- _OBJECTIVE_
Return the following rows verbatim, reproducing every line exactly as it appears.
========
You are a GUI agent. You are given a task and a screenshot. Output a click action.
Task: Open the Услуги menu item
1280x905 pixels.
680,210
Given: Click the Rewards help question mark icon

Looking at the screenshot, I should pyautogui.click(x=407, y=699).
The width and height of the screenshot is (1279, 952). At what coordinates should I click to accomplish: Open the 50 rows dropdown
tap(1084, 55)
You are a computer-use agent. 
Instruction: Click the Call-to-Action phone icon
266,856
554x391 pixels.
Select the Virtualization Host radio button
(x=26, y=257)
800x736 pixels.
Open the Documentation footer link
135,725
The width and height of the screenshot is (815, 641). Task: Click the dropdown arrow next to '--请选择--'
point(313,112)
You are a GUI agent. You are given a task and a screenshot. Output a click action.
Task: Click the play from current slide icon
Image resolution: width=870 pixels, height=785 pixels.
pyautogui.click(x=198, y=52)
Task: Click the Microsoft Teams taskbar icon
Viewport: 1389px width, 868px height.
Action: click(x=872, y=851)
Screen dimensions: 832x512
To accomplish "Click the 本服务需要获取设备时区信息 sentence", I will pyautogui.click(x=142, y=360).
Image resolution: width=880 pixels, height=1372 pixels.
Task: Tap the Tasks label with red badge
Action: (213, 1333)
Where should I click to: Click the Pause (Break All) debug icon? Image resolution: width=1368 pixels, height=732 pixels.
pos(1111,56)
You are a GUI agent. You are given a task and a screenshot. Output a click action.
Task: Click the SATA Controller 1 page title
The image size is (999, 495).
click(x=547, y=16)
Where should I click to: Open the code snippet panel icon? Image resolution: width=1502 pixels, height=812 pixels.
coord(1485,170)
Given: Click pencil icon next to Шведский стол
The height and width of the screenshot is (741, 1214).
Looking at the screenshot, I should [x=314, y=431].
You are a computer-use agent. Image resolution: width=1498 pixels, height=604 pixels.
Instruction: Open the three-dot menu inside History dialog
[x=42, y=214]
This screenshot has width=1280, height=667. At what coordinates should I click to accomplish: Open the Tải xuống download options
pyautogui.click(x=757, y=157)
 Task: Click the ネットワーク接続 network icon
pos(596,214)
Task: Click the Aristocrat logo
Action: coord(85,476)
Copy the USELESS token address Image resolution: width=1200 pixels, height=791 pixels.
========
- _THE REPLY_
You are a GUI agent. You are given a task and a screenshot. Output a click action.
Task: Open the Услуги menu item
1280x905 pixels.
680,210
Given: Click the Rewards help question mark icon

Looking at the screenshot, I should pyautogui.click(x=407, y=699).
The width and height of the screenshot is (1279, 952). At what coordinates should I click to accomplish: Open the 50 rows dropdown
tap(1084, 55)
You are a computer-use agent. 
Instruction: Click the Call-to-Action phone icon
266,856
554x391 pixels.
Select the Virtualization Host radio button
(x=26, y=257)
800x736 pixels.
Open the Documentation footer link
135,725
The width and height of the screenshot is (815, 641). Task: Click the dropdown arrow next to '--请选择--'
point(313,112)
You are a GUI agent. You are given a task and a screenshot. Output a click action.
Task: Click the play from current slide icon
Image resolution: width=870 pixels, height=785 pixels.
pyautogui.click(x=198, y=52)
Task: Click the Microsoft Teams taskbar icon
Viewport: 1389px width, 868px height.
Action: click(x=872, y=851)
Screen dimensions: 832x512
To accomplish "Click the 本服务需要获取设备时区信息 sentence", I will pyautogui.click(x=142, y=360).
Image resolution: width=880 pixels, height=1372 pixels.
Task: Tap the Tasks label with red badge
Action: (213, 1333)
Where should I click to: Click the Pause (Break All) debug icon? Image resolution: width=1368 pixels, height=732 pixels.
pos(1111,56)
You are a GUI agent. You are given a task and a screenshot. Output a click action.
Task: Click the SATA Controller 1 page title
The image size is (999, 495).
click(x=547, y=16)
Where should I click to: Open the code snippet panel icon? Image resolution: width=1502 pixels, height=812 pixels.
coord(1485,170)
Given: Click pencil icon next to Шведский стол
The height and width of the screenshot is (741, 1214).
Looking at the screenshot, I should [x=314, y=431].
You are a computer-use agent. Image resolution: width=1498 pixels, height=604 pixels.
Instruction: Open the three-dot menu inside History dialog
[x=42, y=214]
This screenshot has width=1280, height=667. At what coordinates should I click to accomplish: Open the Tải xuống download options
pyautogui.click(x=757, y=157)
 Task: Click the ネットワーク接続 network icon
pos(596,214)
Task: Click the Aristocrat logo
Action: coord(85,476)
Copy the USELESS token address Image resolution: width=1200 pixels, height=791 pixels.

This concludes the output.